--- start Text provided ---

Well, ya first gotta wonder why, if a person is having issues or don't like the feeling of the bike, they'd be so dense as to keep riding it. Why not get rid of it and find something that works better for said person?

Ride reports? Wow! So...........did anyone say anything about your riding? Or your power? Do the ride reports include graphs, plots, and charts of your power output? Is there some empirical study of your power output? 

So why would a person buy such a frame? Did said person buy into the marketing speak?



atpjunkie said:


> So why would I shop for other seatposts when I could just buy a bike that works?
> Your logic is from what I posted: design flaw=weakness
> tou say: Buy a stiffer post (which negates weight savings of other posters)
> which means accept the flaw and do a workaround. that isn't good thinking.
> why not shop for a bike without the flaw and use whatever post you want?


So why don't you just buy a bike that works for you and stop kvetching about the problematic ride? Why have you continued to ride it if it doesn't work for you? Ya gotta wonder about that....



atpjunkie said:


> look all the hype a wives tales are on the industry side. They want to make less sizes so they go compact. Then they have to create reasons why it is better.


Well, since you get all hot and bothered making grammatical corrections, I guess it should be pointed out that you should have typed "Look at all....." Big 'L', 'at',...the rest of the sentence doesn't make much sense either, Teacher.

As for the wives tales, there are plenty on all sides. I'm not defending any wives tale, but I am suggesting that people ignore the alleged benefits to a "compact" or "trad" and instead get what works and feels best for them. I am suggesting that it's a matter of design, construction, fit, proper use of materials, and etc. that determines function, and it's not the difference between a traditional frame and a compact frame.

look at CF frames. Now trek who has years of experience and is already set up with molds for doing multiple sizes monocoque uses standard geometry and has a load of frame sizes.
Companies newer to the CF market either
a) use an Asian CF factory (something like 90% of CF bikes are built in the same 4 factories) so to keep costs down use a small number of monocoque molds (compact)
b) go to CF lugged construction as using lugs allows them to have more sizes



atpjunkie said:


> now it's funny because the industry once said lugs were a dead technology,that there were better ways to build frames. remember that one? when in reality lugs (at the steel level) were killed off because it takes a skilled brazer to do the work. TIG welding can be done by machine and thus cheaper with higher output and less cost to 'skilled framebuilders)
> Now all of a sudden lugs make a comeback,but for the opposite reason (Cheaper) CF Lugs give's the MFR the ability to offer more sizes to the consumer, they are glued together (which doesn't take the skill of brazing) and you don't need all those costly monocoque molds. So how do they sell this style of CF over the Monos? Lugged CF produces a less 'wooden' ride than Mono, Lugged CF has a more 'steel feel'. Mono MFRs sell theirs as unified construction kills vibration better, is lighter and supposedly stiffer.

--- end Text provided ---

Written request 1: In the bike frame forum thread, roughly what share of carbon fiber bikes are said to be built in the same four factories?
Written request 2: Please write the next part of the bike frame forum thread, picking up after its last sentence.
The material after this point is separate from the bike frame forum thread.

--- start Entries provided ---

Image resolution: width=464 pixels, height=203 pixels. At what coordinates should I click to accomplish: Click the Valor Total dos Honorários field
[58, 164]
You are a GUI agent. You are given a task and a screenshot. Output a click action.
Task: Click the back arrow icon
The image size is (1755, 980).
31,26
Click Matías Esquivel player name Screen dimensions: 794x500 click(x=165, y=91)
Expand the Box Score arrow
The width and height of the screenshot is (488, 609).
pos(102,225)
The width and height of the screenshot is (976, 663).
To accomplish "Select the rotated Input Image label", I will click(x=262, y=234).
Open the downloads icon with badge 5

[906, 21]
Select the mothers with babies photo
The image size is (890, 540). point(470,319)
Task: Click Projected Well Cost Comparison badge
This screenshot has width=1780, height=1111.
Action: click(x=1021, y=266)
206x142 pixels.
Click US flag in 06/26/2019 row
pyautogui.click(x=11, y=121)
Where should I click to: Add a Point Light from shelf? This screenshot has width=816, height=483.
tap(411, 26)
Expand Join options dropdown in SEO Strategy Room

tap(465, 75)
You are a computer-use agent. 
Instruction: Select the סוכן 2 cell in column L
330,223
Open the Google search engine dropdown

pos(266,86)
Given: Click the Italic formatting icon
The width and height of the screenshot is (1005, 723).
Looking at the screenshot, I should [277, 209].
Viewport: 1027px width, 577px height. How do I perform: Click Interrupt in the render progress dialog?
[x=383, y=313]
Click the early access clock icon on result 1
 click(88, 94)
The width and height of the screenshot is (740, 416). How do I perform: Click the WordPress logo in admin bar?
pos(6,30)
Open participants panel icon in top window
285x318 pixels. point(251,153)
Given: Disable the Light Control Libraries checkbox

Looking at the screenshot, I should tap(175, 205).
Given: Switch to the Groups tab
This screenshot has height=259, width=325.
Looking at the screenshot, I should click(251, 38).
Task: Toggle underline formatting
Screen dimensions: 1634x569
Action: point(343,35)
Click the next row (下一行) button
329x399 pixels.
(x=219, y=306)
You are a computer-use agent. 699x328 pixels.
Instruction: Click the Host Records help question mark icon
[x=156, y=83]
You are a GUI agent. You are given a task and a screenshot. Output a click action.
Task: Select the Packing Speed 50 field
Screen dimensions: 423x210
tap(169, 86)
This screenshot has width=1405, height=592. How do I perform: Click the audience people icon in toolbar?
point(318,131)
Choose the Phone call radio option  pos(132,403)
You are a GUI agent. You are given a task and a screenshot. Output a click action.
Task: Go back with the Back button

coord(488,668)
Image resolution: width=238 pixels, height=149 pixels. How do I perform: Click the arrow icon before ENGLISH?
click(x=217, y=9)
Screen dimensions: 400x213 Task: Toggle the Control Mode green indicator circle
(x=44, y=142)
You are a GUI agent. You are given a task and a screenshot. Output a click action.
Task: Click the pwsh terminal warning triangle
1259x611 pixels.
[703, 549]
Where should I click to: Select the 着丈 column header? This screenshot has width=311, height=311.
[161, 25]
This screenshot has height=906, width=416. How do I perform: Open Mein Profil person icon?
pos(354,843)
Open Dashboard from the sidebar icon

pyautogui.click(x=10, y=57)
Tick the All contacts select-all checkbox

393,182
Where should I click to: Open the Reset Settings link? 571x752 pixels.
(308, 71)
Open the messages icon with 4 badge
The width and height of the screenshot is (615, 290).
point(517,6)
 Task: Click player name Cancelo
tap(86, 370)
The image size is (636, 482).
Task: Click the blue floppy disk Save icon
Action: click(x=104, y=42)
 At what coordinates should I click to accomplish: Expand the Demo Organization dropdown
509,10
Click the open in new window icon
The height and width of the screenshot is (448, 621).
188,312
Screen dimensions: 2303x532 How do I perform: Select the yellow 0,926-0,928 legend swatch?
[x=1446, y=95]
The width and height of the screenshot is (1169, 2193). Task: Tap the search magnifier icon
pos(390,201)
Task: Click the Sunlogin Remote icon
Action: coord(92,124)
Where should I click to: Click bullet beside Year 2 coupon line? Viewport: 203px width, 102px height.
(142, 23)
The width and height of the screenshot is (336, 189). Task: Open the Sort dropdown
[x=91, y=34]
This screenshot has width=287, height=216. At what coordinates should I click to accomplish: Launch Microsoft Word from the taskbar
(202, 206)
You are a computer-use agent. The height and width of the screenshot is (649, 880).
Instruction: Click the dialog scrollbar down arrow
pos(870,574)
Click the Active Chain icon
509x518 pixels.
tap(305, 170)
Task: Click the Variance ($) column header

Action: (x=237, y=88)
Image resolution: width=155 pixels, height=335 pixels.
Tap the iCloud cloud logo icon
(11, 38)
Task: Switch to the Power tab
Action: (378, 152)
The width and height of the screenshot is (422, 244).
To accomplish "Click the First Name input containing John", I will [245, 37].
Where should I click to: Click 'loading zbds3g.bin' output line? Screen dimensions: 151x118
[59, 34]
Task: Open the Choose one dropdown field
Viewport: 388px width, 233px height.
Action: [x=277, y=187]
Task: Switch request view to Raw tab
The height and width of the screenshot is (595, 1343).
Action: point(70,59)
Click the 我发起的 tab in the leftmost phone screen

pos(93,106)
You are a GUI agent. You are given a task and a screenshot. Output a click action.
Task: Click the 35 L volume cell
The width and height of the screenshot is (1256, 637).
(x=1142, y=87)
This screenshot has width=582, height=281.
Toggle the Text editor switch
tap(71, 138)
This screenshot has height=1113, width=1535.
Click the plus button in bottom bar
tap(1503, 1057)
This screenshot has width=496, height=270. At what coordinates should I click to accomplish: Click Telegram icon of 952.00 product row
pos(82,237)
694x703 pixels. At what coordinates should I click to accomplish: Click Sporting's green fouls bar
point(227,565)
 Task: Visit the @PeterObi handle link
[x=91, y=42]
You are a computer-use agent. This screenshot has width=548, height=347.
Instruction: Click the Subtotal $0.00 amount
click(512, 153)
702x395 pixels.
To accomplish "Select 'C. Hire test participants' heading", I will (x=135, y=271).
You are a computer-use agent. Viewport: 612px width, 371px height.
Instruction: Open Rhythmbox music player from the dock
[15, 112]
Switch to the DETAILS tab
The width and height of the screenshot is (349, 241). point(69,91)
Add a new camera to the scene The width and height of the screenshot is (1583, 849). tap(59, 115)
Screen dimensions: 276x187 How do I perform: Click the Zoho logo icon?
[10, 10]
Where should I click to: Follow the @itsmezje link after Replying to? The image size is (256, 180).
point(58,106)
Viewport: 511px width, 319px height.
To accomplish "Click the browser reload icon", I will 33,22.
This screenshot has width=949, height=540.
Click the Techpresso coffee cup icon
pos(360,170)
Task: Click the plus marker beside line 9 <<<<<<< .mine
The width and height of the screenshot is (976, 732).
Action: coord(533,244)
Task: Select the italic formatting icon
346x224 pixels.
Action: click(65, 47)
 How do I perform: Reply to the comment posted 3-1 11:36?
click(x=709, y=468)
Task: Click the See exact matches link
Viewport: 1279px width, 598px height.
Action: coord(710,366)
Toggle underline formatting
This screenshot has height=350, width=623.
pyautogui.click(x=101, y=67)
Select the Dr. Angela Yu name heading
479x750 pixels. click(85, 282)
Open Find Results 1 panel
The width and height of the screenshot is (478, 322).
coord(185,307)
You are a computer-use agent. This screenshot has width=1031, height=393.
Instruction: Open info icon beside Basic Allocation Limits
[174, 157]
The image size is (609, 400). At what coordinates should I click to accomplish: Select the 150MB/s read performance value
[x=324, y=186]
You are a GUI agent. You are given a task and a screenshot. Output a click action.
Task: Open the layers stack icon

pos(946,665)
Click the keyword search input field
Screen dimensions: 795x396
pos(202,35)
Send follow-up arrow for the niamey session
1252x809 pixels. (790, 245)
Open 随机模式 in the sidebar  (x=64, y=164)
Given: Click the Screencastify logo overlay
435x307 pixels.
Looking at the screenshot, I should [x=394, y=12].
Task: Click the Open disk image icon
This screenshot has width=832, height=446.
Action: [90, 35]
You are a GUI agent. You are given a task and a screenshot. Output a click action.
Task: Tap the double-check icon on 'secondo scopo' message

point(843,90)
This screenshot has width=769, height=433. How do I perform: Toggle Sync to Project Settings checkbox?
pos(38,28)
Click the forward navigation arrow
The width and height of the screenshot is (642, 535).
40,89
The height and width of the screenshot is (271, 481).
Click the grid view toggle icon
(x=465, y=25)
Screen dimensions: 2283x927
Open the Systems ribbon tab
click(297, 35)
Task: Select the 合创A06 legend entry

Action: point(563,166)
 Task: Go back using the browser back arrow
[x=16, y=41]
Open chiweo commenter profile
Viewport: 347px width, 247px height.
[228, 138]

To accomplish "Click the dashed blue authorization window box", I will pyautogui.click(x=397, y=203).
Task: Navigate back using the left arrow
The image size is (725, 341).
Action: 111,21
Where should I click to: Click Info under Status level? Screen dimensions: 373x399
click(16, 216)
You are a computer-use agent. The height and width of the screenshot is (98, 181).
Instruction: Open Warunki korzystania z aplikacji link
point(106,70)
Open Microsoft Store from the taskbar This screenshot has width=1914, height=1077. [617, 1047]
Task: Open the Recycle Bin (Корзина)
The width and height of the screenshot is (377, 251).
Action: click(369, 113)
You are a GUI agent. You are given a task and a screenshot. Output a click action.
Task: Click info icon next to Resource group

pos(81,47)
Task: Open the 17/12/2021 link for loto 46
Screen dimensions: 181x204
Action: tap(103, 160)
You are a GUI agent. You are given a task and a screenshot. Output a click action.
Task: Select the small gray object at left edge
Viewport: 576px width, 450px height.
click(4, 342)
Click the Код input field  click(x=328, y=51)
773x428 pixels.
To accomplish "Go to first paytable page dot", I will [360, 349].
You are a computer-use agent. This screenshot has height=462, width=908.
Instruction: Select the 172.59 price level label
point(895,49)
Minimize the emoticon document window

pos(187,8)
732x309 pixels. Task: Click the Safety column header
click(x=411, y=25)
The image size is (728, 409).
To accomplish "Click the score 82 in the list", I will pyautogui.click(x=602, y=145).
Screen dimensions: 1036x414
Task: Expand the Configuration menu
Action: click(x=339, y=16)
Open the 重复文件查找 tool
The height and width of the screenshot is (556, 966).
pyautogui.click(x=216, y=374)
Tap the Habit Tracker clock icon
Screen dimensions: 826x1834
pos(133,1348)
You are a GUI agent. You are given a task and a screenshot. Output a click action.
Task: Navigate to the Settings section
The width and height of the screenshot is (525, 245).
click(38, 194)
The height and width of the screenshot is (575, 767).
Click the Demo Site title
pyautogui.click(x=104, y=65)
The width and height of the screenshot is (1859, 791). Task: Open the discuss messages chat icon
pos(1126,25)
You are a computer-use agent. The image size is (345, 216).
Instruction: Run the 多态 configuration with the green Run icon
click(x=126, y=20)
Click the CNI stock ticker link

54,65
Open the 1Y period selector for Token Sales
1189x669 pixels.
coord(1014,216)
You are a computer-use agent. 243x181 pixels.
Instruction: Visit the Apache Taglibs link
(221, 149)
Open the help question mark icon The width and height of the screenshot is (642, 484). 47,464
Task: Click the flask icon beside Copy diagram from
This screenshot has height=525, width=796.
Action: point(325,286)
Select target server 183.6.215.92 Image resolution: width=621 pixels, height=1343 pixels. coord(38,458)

--- end Entries provided ---

Response 1: Something like 90%.

Response 2:
> So again,what you have is Mfrs doing cost analysis in the production and then creating the reasoning via their marketing depts to sell the ideas they chose.
> It becomes fashion and then consumers end up buying whatever is the new hype regardless of whether it is actually better. The #'s of tech breakthroughs that have found their way to the garbage heap over time is amazing.


And your point is what? 



atpjunkie said:


> So I won't waste my time looking for a seatpost that at mass extension (when I don't need standover) is stiffer to compensate for bad engineering. I'll buy a frame that is better suited for me. I think compact frames are fine for smaller riders and I think slight slopes work further up the size scale, but no one can mechanically argue that placing 200 lbs further from a structural junction on a cantilver is gonna be stiifer than placing it closer.


No, the problem isn't bad engineering. The problem is the uninformed or lazy customer that couldn't objectively choose a bike that best worked for them. Don't blame the manufacturer because you're continuing to ride a bike that doesn't work for you. That's your fault.

And are you now talking about stiffness (man, your spelling errors are getting worse, Grammar Professor), or are we stilll talking about the gobs of power you lose on your badly engineered ride?


----------



## atpjunkie (Mar 23, 2002)

*ride reports*

Were in response to your 'power robbing' quote. So yes, you referred (and continue to refer to) directly to power. But yes when I rode that Giant the sway I felt made me pedal less aggressively.
I don't ride a compact road frame so my bike isn't badly engineered for what works for me.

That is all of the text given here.